Une volonté ancrée dans la tradition orthodoxe
Dès l’ouverture de son testament, Grigori Ivanovitch Berednikov, citoyen honoraire héréditaire de première guilde, affirme son appartenance à la foi chrétienne orthodoxe. Ses premières directives concernent le salut de son âme et le rite funéraire.
Il alloue des sommes précises pour son enterrement et des dons aux pauvres de Saint-Pétersbourg et de Tikhvin. Plus significatif encore, il organise le transfert de fonds (totalisant plusieurs milliers de roubles en billets à 5 %) vers divers monastères — notamment le grand monastère de Tikhvin et le monastère Nicolas-Bessedny. Ces capitaux, qu’il exige « inviolables à tout jamais », servent à financer la commémoration perpétuelle de son âme et de celles de ses proches dans les synodes monastiques.
Une organisation rigoureuse du patrimoine commercial
Le testament révèle une stratégie de transmission visant à maintenir l’unité de l’entreprise familiale. Berednikov distingue clairement deux types de biens :
- Biens mobiliers : Les meubles, vêtements et objets de valeur sont laissés à la libre disposition de son épouse, Nadezhda Vasilyevna, afin qu’elle les distribue entre leurs enfants selon son jugement.
- Biens immobiliers et commerce : Ces actifs sont confiés à l’épouse et au fils aîné, Alexander. Berednikov instaure une transition sur cinq ans, période durant laquelle ils doivent régler les dettes et verser des dotations spécifiques (25 000 roubles) aux autres enfants, à condition que ces derniers ne réclament aucune part supplémentaire dans le domaine.

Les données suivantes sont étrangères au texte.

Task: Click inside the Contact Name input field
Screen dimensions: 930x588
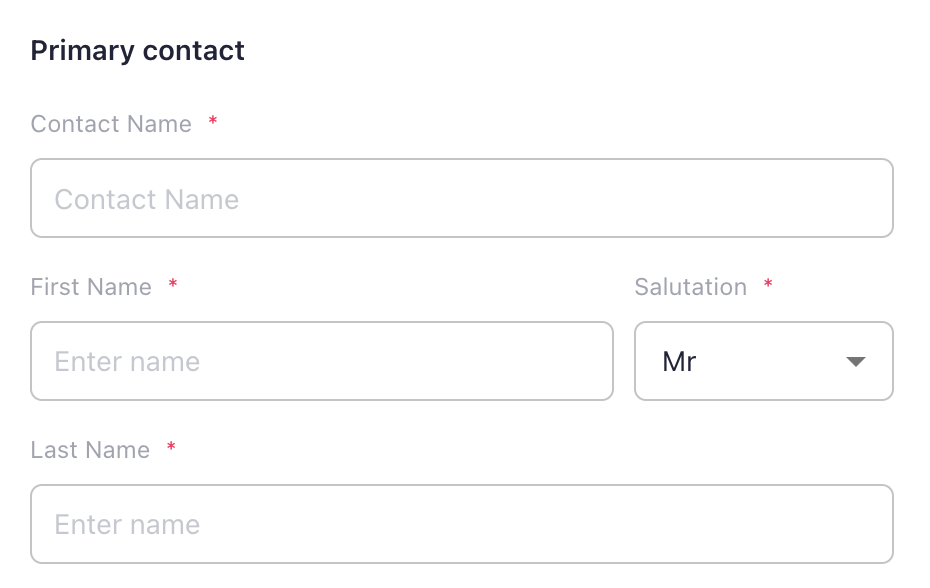Action: (x=462, y=197)
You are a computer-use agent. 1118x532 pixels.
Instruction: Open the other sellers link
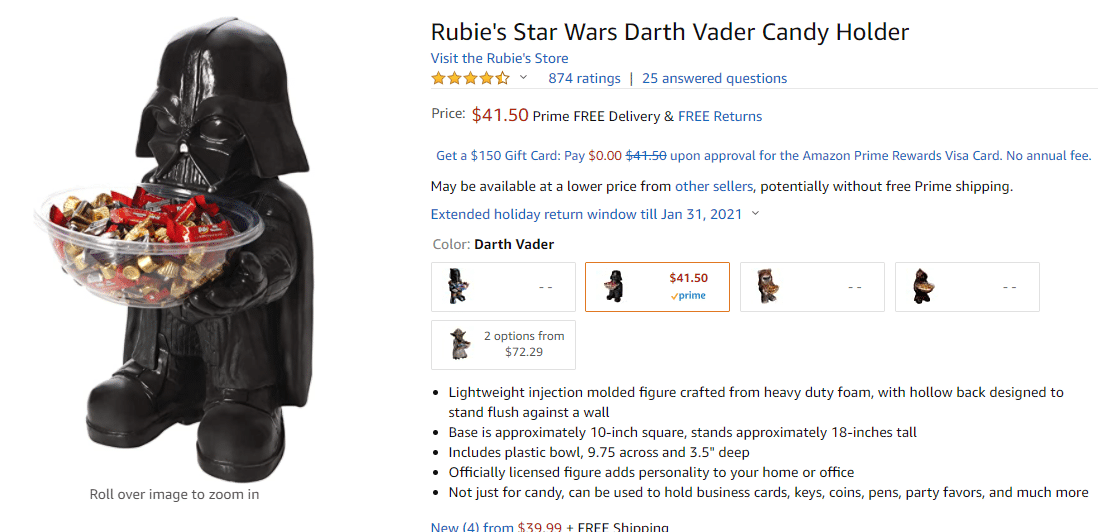pos(714,187)
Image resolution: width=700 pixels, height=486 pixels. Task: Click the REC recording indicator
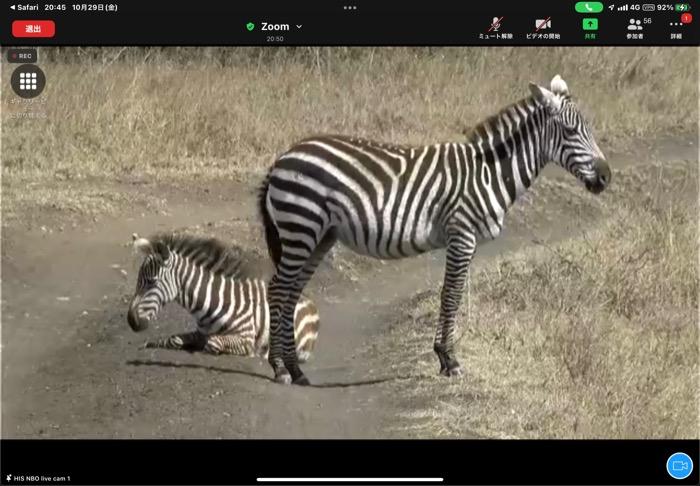point(22,56)
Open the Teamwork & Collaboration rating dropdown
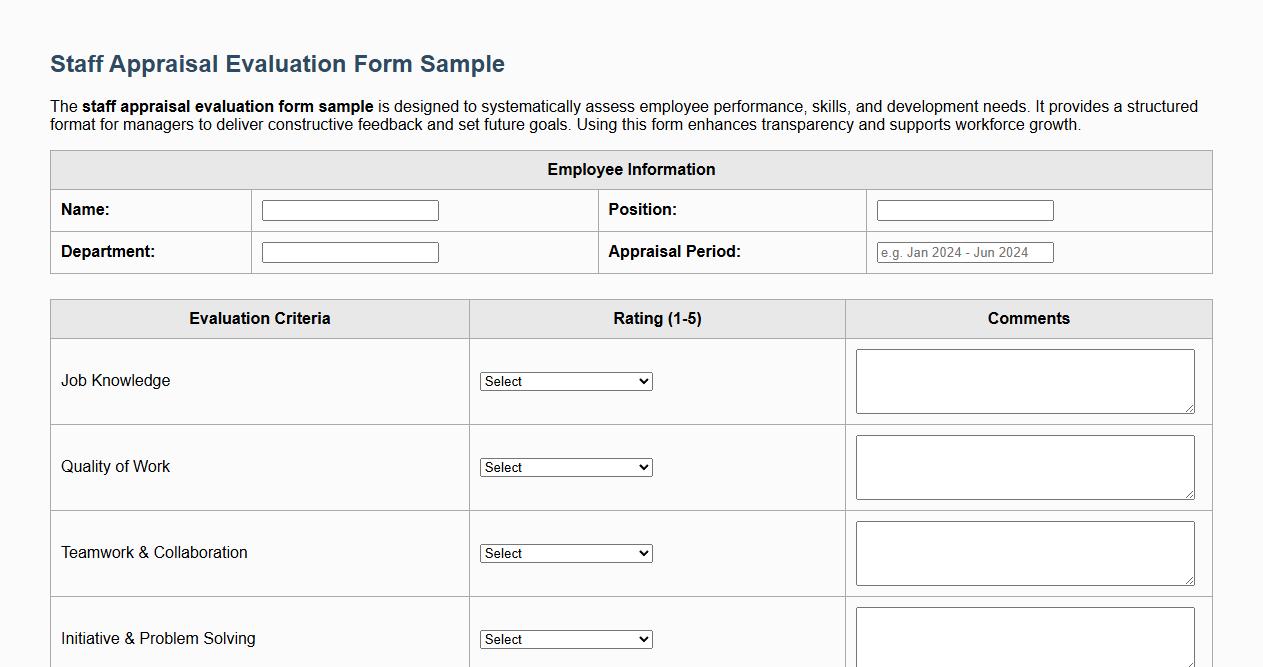Image resolution: width=1263 pixels, height=667 pixels. (565, 553)
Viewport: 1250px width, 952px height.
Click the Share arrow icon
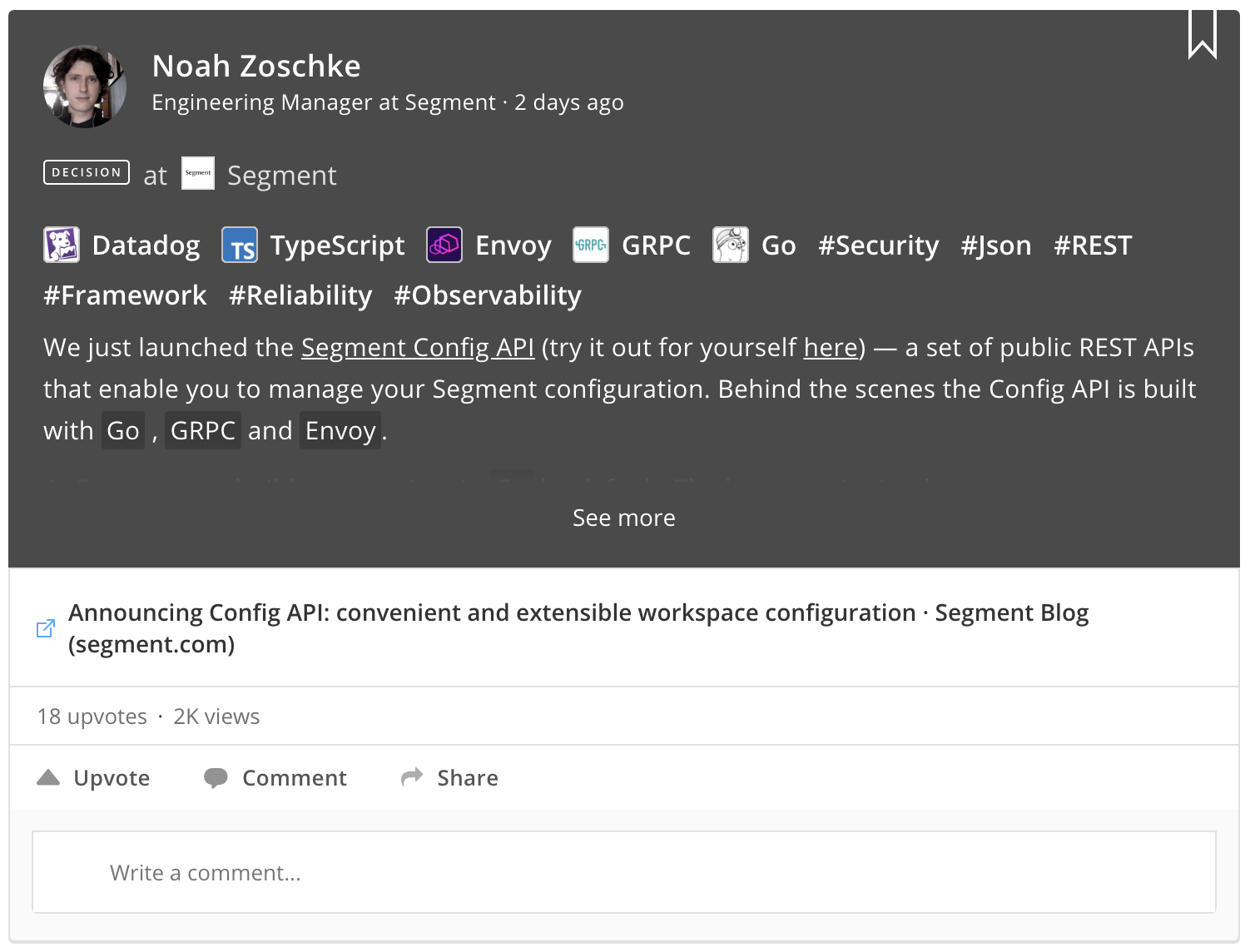click(412, 777)
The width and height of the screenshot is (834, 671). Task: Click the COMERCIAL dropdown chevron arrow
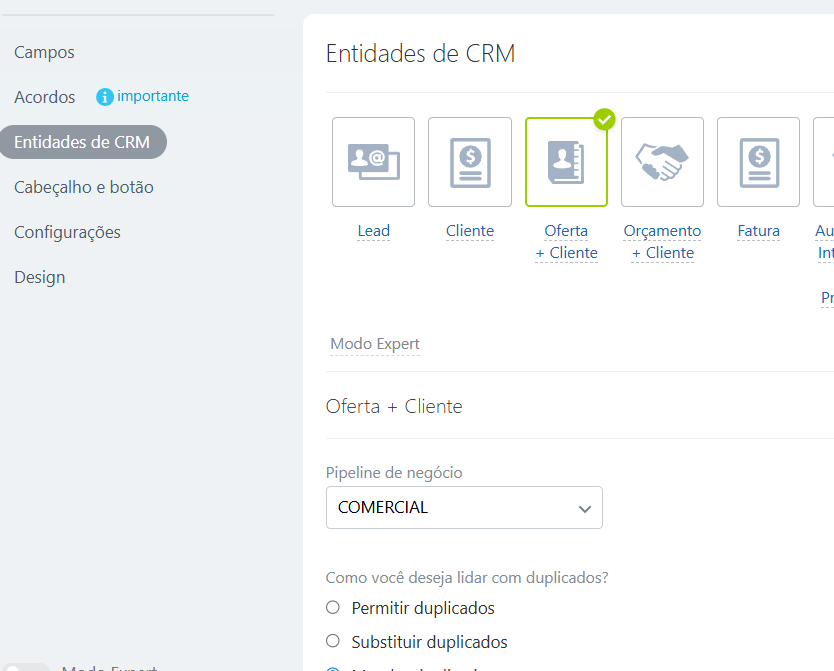pos(585,508)
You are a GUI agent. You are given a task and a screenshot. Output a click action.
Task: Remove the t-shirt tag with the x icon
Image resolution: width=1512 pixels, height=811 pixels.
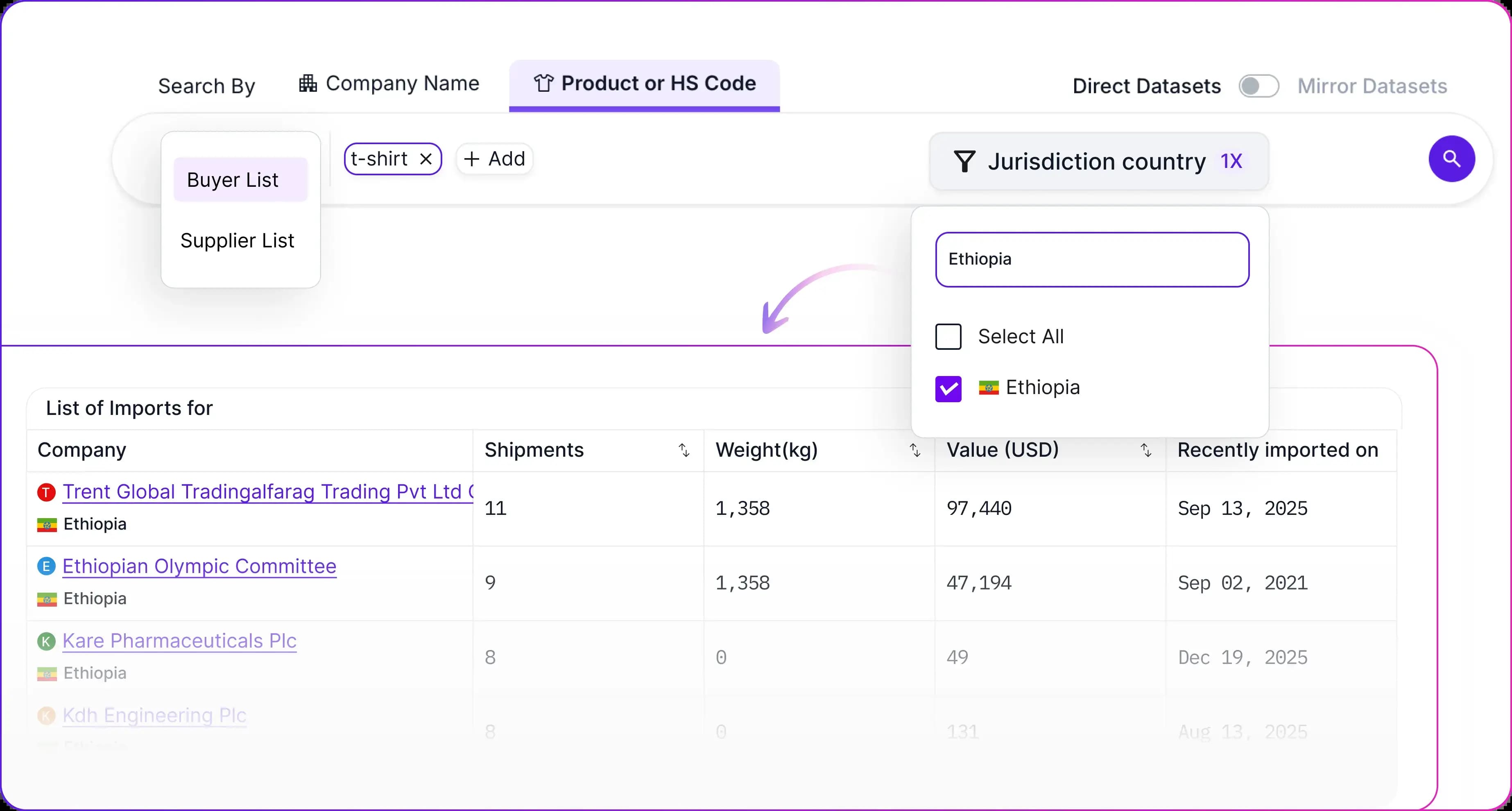point(426,159)
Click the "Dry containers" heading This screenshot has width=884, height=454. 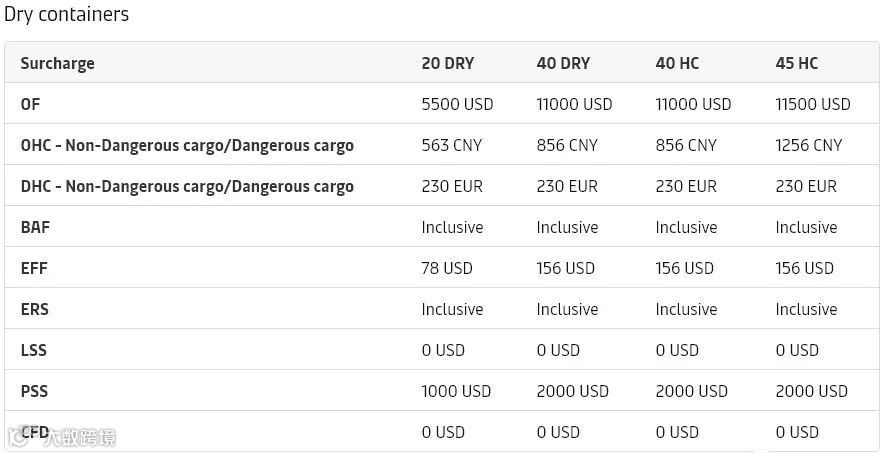coord(66,15)
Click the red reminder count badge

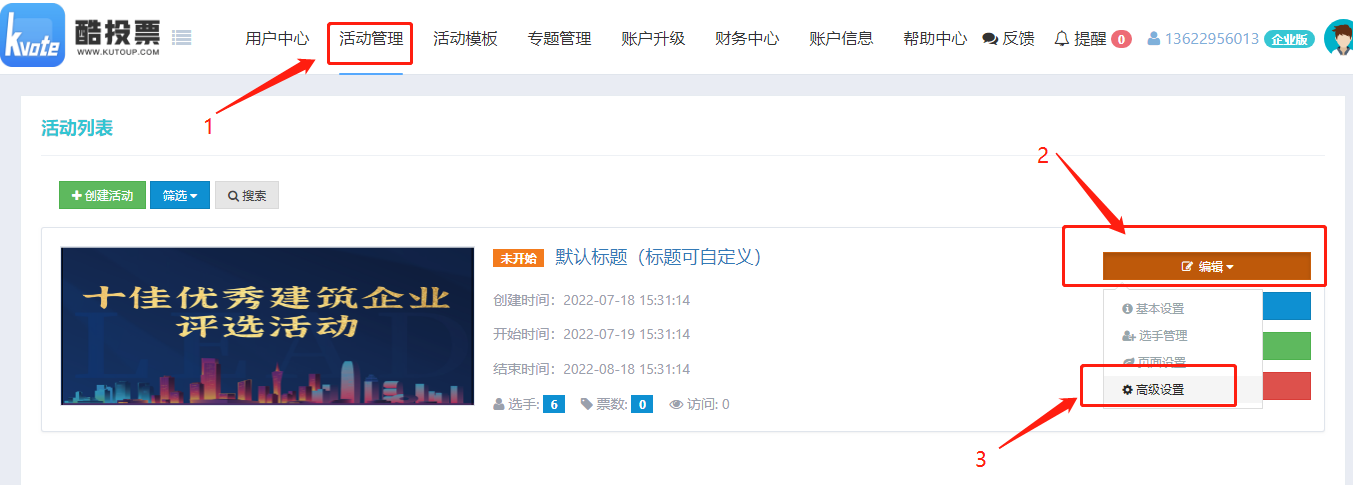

Il impose une gestion centralisée, craignant l’éparpillement du capital. Il interdit formellement à son épouse de prêter de l’argent ou de se porter caution pour autrui, consciente des risques de ruine que ces pratiques comportaient pour les familles marchandes.
La famille comme pilier central
Le testateur insiste sur l’unité familiale sous l’autorité de son épouse, qu’il désigne comme « chef de la famille marchande » après sa disparition. Cette structure hiérarchique est renforcée par plusieurs clauses :
- Surveillance : Il prévoit des mécanismes de remplacement au cas où son épouse décéderait avant que son plus jeune fils, Sergey, n’atteigne l’âge de 17 ans.
- Protection des cadets : Il impose aux fils aînés (Alexander, Vladimir et Sergey) de rester en possession commune de l’héritage tant que les plus jeunes ne sont pas majeurs.
- Discipline : Une clause spécifique concerne son fils Ivan, mis à l’écart de l’héritage principal en échange d’une rente annuelle, sous peine de déchéance de ses droits s’il conteste le testament ou reste oisif.
La validation juridique (1871)
Le processus de validation du testament s’est achevé en avril 1871 par une décision du tribunal de district de Saint-Pétersbourg. Le document souligne les procédures administratives rigoureuses de l’époque : le paiement des taxes de timbre, l’enregistrement des biens (maisons dans la partie de Narva et terres à Novoladozhsky) et la reconnaissance officielle des héritiers.
L’extrait final, certifié par le notaire Leonid Deliss, atteste de la conformité de la copie avec l’original, tout en notant les corrections et ratures manuscrites, reflétant la réalité matérielle des documents juridiques du XIXe siècle.
Note historique : Ce testament illustre parfaitement le rôle des « citoyens honoraires héréditaires », une catégorie sociale privilégiée en Russie impériale, située entre la petite bourgeoisie et la noblesse, dont le statut était souvent consolidé par la richesse commerciale et l’ancrage dans les institutions religieuses et étatiques.